Wrist training – is it really worth it?
By all means! First of all, due to the fact that the wrists are more or less exploited during all upper body exercises, as well as during those lower body exercises that are performed with free weights. As a result, these joints are constantly exposed to various types of injury and mechanical damage. And strong wrists can prove invaluable in the context of performing certain activities. How can we effectively improve their performance and forget about injuries?
Wrist training – exercises in the gym
The gym for many adepts of physical activity is almost a second home, so that the work on strong wrists can begin right there. Fitness clubs offer a very wide range of different equipment, so we can easily find equipment suitable for training the wrists. Here are three of the most effective exercises!

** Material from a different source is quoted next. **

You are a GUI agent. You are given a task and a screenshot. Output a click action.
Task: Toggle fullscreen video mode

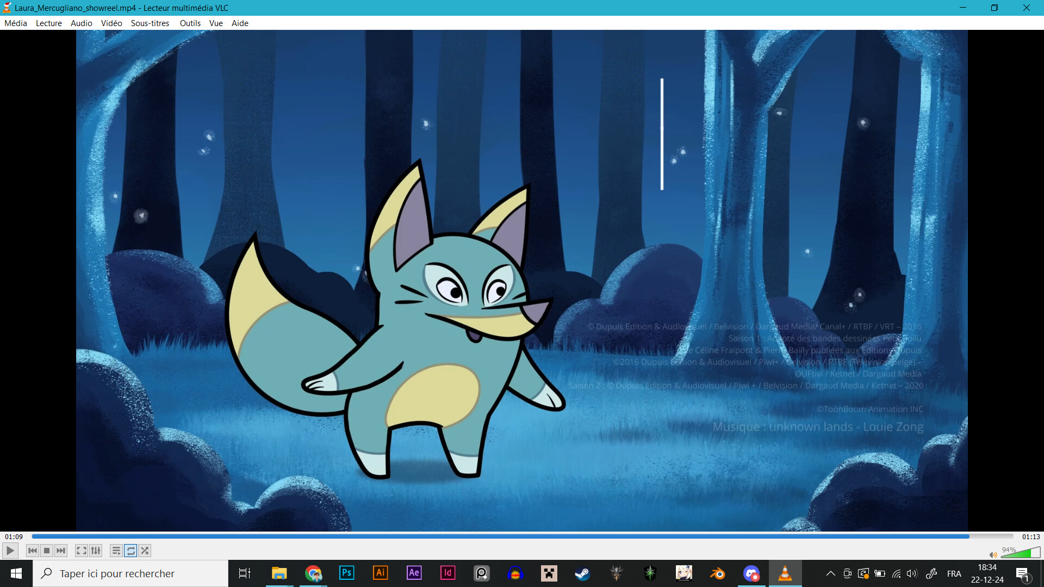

Wrist bending with dumbbells is an extremely versatile activity, designed not only for beginners, but also for regular gym-goers. Its popularity is undoubtedly due to the fact that it does not require from the practitioner either outstanding physical preparation or perfectly mastered technique. The correct performance of the exercise consists of only 3 simple steps.
- The forearms should be rested on the bench press in such a way that only the palms protrude beyond its area.
- Depending on the chosen variant, you can keep your hands facing up or down.
- Holding the dumbbells in your hands, you should slowly bend your wrists, trying to make as complete a movement with them as possible.
Another noteworthy exercise for the wrists is winding a rope with a load hanging from it on the bar. Again, we are dealing with an undemanding but effective activity. Here are the various steps of this exercise.
- To begin, simply tie a cord to the bar and mount a 2-5 kg weight on its end.
- The movement is performed with one wrist upward, while the other wrist is used downward.
- The task of the exerciser is to wrap the entire length of the string on the bar, and then unwrap it with a slow movement.
In the context of strengthening the wrists will also work great… squeezing. All you need to do is find an object suitable for squeezing (such as squeezers at the gym) and you’re good to go! It is worth bearing in mind that all the exercises described above have a beneficial effect not only on the wrists – during the activity the muscles of the forearms are also strongly involved, which will further protect our hands from unwanted injuries.
Wrist training – exercises at home
Of course, we can also work on our wrists at home – provided that we get the right equipment. To carry out effective wrist training, a pair of adjustable dumbbells, the aforementioned squeezers or anti-stress squishies will suffice. Regular exercise is enough, and we will forget about wrist damage for good!